The deal strengthens the strategic partnership established last August between Shenhua and Huanneng Power International and will bring a degree of stability to China’s troubled power generation sector.
About 75% of China's electricity is coal-fired and the country is currently experiencing a serious power shortage as global coal prices meet record levels and China's coal stockpile remains tight.

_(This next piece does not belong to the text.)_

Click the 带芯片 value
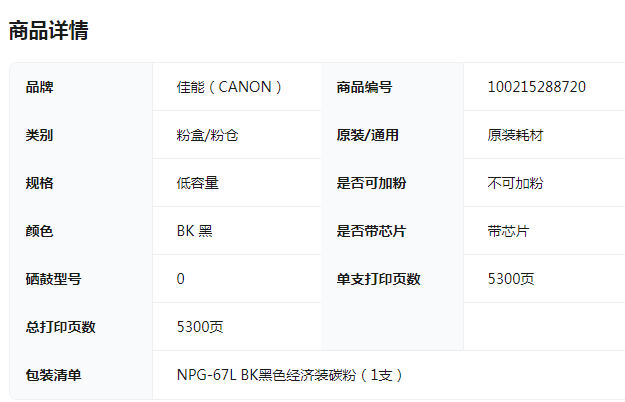The image size is (625, 402). 508,231
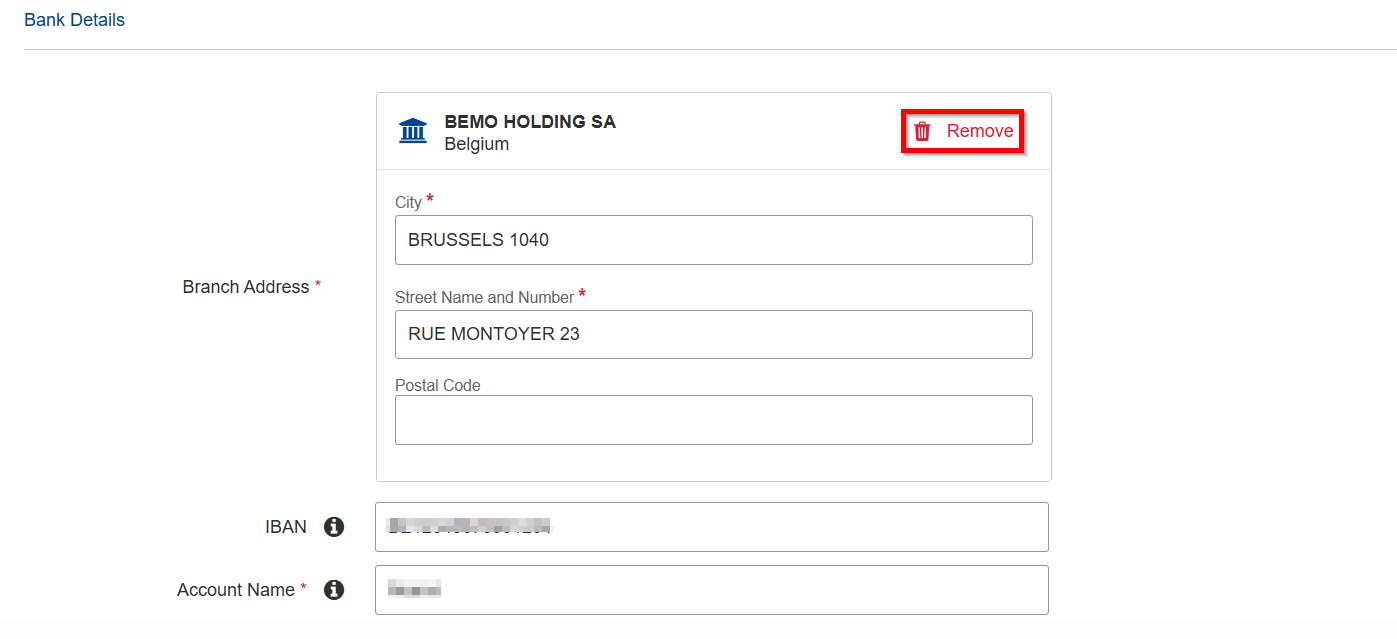
Task: Click the City field label
Action: (408, 203)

Reforms to China's coal pricing system are anticipated, though whether this latest deal came about as a result of these reforms is unclear.
The National Development Reform Commission is considering doing away with the favourable coal prices enjoyed by power plants, set lower than the domestic and international spot markets.
The growing gap between contract prices and thermal coal prices on the international spot market has ended up with many coal mines refusing to honour contracts and selling on the spot market.
China Daily reported Huangneng will buy 9 million tons of high-quality coal from Shenhua in 2005, 10.5 million tons in 2006 and 11 million tons in 2007.
A basic coal price has been agreed which will tolerate a 5% window either up or down.
"It is a win-win deal for both companies," Shenhua president Chen Biting told China Daily. "We have secured a big customer and Huaneng has found stable resources."
This was also the first time Huaneng bought coal as a group on behalf of its subsidiary plants, substantially adding to its bargaining power.
Huaneng’s total power generation increased by 18.8% in the first half of this year and it has plans to expand its production capacity by at least two-thirds by the end of 2008.
In other Chinese news the China Coal and Geology Corporation announced the discovery of a new deposit of an estimated 1.4 billion tonnes of coal in China's major coal-producing province of Shanxi.